In a food processor, combine the panko, rosemary and thyme along with a pinch each of salt and pepper. Pulse to combine. The herbs and panko should be somewhat broken down, but not pulverized into a fine powder.
Combine the panko mixture with the breadcrumbs in a shallow bowl or dish (pie plates work well). Place the flour in another dish and the egg mixture in a third. Dip 1 cutlet into the flour, coating both sides and shaking off any excess. Then, dip it into the egg, coating both sides, and allowing excess to drip off. Drop the cutlet into the panko mixture and coat the chicken on both sides. The coating will be relatively thin. Place the cutlet on a baking sheet, and repeat with the remaining 3 cutlets. Then, place the baking sheet in the refrigerator to help set the breading while you make the sauce.

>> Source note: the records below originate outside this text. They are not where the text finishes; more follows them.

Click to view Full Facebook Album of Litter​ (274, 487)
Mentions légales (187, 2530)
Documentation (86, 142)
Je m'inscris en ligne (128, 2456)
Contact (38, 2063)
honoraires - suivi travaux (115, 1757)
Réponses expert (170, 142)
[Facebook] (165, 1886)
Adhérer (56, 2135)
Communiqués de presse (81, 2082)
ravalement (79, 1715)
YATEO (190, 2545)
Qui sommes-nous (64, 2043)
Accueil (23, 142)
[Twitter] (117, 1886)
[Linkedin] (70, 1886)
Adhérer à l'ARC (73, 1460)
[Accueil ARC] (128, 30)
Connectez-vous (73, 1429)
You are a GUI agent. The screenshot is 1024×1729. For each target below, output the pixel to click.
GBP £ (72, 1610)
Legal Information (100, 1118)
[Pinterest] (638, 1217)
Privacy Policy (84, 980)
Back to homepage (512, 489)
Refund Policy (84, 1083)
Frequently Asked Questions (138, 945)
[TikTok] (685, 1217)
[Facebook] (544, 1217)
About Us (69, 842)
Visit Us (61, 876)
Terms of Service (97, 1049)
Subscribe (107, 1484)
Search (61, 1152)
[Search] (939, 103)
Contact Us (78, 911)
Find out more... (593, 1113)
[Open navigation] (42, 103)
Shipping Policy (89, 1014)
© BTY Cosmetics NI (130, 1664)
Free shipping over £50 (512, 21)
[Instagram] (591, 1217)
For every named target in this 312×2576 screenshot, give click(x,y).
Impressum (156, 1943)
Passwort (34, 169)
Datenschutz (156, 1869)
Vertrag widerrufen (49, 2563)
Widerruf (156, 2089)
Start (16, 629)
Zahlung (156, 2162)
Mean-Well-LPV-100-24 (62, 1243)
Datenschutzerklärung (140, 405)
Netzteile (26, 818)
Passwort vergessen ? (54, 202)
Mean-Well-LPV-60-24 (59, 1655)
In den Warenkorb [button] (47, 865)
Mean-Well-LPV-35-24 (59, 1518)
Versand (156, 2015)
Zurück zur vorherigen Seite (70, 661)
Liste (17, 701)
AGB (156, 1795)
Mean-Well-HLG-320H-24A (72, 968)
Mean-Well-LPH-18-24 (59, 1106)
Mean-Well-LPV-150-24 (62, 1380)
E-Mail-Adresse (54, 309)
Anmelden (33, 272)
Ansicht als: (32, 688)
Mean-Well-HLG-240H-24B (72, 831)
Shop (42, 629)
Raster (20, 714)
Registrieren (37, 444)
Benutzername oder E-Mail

For the sauce: Heat 2 tablespoons olive oil in a medium saucepan over medium heat. Stir in the onion and cook for about 5 minutes, until softened and partially translucent. Add the garlic, 1/2 teaspoon salt, 1/4 teaspoon pepper and crushed red pepper flakes, to taste; cook for 30 seconds, stirring constantly, until fragrant.
Add the crushed tomatoes and about 3 tablespoons of their juices, or just enough to make sure the mixture looks more saucy than dry. Allow to almost come to a boil (it should start bubbling almost immediately). Then, reduce the heat to medium-low and cook for 15 minutes, stirring occasionally. Stir in the basil, and remove the sauce from the heat.